A third teaching according to the aforementioned older patent application has the content that the housing consists at least partially of a plastic that does not give off carbon during combustion, or is at least partially lined with such a plastic. Usually the installation of an air breakdown spark gap forming electrodes with spark horns in a relatively small, plastic, which emits carbon when heated or burned, problematic. In particular, due to the very hot arc that arises after the response, the plastic is burned and thus an enormous amount of carbon is released. The result is that the electrodes become dirty and there is no longer any insulation resistance.
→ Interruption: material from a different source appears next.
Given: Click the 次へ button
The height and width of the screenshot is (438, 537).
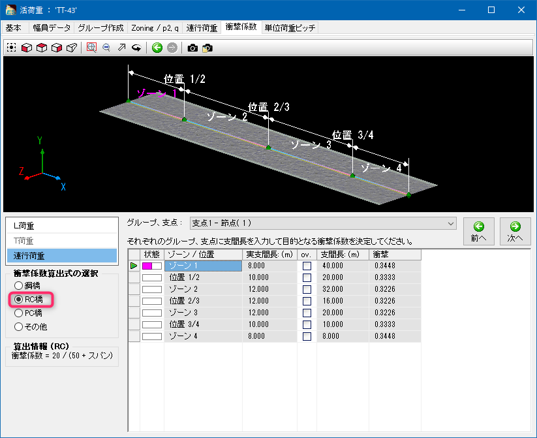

In addition, the enormous amount of carbon in the gas mixture also affects the erasure behavior of the electrodes. The disadvantages described above of course do not occur if the housing consists at least partially of a plastic that does not give off carbon when heated or burned, or if the housing is at least partially lined with such a plastic.

A fourth teaching according to the aforementioned older patent application has the content that the side walls of the housing are relatively close to the spark horns of the electrodes. This teaching results in an extraordinarily good atmospheric blowing of the arc. It runs very quickly to the tips of the spark horns, so it does not get stuck in the ignition area.

A fifth teaching according to the aforementioned older patent application has the content that the housing cover adjacent to the spark horns of the electrodes consists of electrically conductive material, preferably of copper tungsten, the distance between the ends of the spark horns of the electrodes adjacent to the housing cover and the housing cover then generally being the same is selected so that arcing can occur between the ends of the spark horns adjacent to the housing cover and the housing cover.

Starting from the prior art described in detail above, the present invention is based on the object of specifying an overvoltage protection element which is again improved in terms of its overvoltage protection behavior.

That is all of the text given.